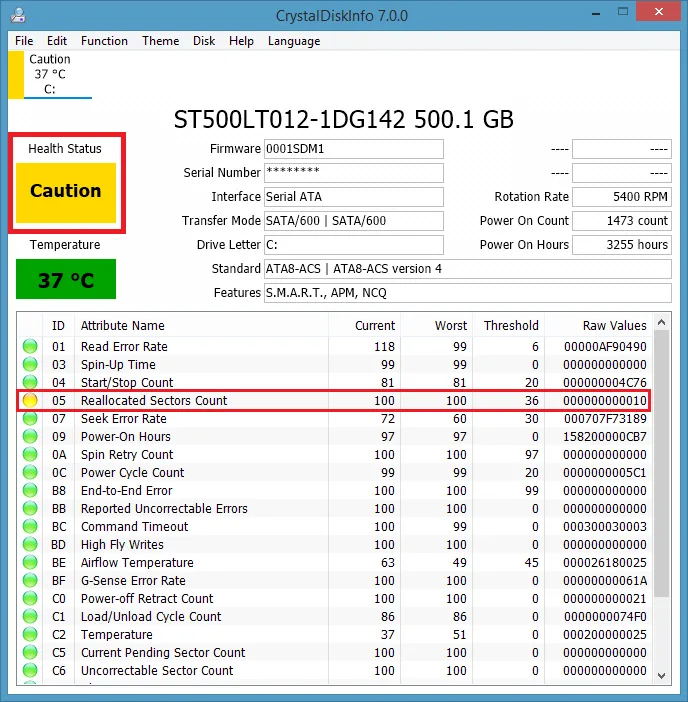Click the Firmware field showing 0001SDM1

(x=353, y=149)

**********

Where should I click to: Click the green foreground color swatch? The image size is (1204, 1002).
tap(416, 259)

**********

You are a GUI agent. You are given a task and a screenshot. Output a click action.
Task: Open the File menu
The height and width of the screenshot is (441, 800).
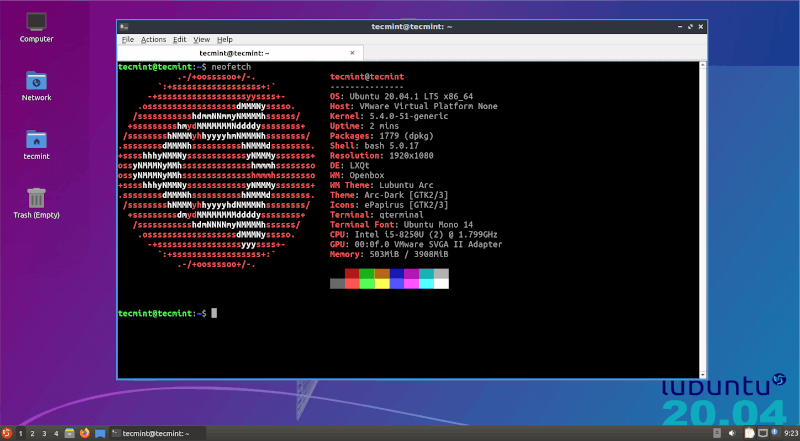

**********

The range runs from the line with "Task: Open the File menu" up to and including the line with "The height and" in the listing above; please write out exactly those lines and nothing more.

Task: Open the File menu
The height and width of the screenshot is (441, 800).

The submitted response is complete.